Gestione Farmacia

Compartecipazione alla spesa farmaceutica, in Emilia-Romagna i ticket dal 2 maggio

Dal 2 maggio 2025 la Regione Emilia-Romagna ha introdotto un contributo di 2,20 euro a confezione e la modifica delle esenzioni per le famiglie con due figli. Deroghe per le categorie vulnerabili.


La Giunta Regionale dell’Emilia-Romagna ha approvato il 24 marzo 2025 la delibera 390/2025, con l’introduzione della compartecipazione alla spesa farmaceutica convenzionata a partire dal 2 maggio 2025. Il provvedimento, proposto dall’assessore alle Politiche per la Salute e sottoscritto dalla dirigente Elisa Sangiorgi, prevede un esborso, da parte del paziente, di 2,20 euro per confezione di farmaco, con un tetto massimo di 4 euro a ricetta. L’introduzione della quota di compartecipazione è volta a garantire la sostenibilità economica del Servizio sanitario regionale, contenendo l’aumento progressivo della spesa legato all’immissione di farmaci innovativi e all’invecchiamento della popolazione.

Categorie esenti e requisiti per l’accesso alle deroghe

Sono esclusi dal contributo i cittadini in condizioni di vulnerabilità sociale, economica o sanitaria. Tra i beneficiari, gli esenti per patologie croniche, invalidanti o rare, purché i farmaci siano correlati alla diagnosi attestata dal medico. Rientrano nelle deroghe anche invalidi civili, di guerra o del lavoro, vittime di terrorismo, disoccupati con codice E02, pensionati al minimo oltre i 60 anni e detenuti. Per i minori sotto i 6 anni e gli over 65 con esenzione E01, così come per i titolari di assegno sociale, è prevista l’esenzione completa.

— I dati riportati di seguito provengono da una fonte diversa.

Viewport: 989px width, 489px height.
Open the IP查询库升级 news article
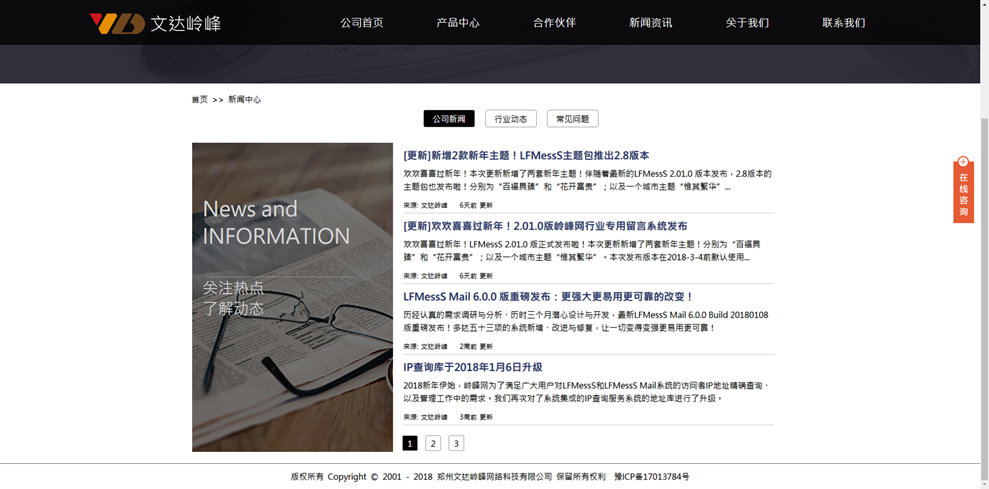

Riduzione delle agevolazioni per i nuclei familiari

La delibera modifica la normativa del 2018 sull’esenzione dal ticket per le prime visite specialistiche, limitandola ai figli di età inferiore o uguale a 14 anni. La revisione, motivata dalla necessità di riallineare la spesa ai finanziamenti disponibili, comporterà un minor gettito stimato in 1,55 milioni di euro per il 2025 e 2,326 milioni annui a regime. Le risorse necessarie a coprire l’ammanco saranno attinte dal capitolo U51640 del bilancio regionale, destinato ai livelli di assistenza superiori ai Lea.

Il ruolo delle farmacie e l’adeguamento dei software gestionali

Le farmacie sono tenute a verificare la presenza dei codici di esenzione nelle ricette, con particolare attenzione alle note che indicano il legame tra farmaco e patologia. Un aspetto ulteriore riguarda l’aggiornamento dei software gestionali farmacia entro il 2 maggio 2025. La Regione ha trasmesso alle software house la tabella con i codici di esenzione esclusi dalla compartecipazione, tra cui E01 (over 65 e under 6), E02 (disoccupati), E03 (assegno sociale) ed E04 (pensionati al minimo). I farmacisti devono verificare che i sistemi riconoscano automaticamente i codici di esenzione. Per le categorie legate a patologie croniche o invalidanti, l’esenzione si applica solo ai farmaci correlati alla diagnosi come specificato nel campo “note” della ricetta.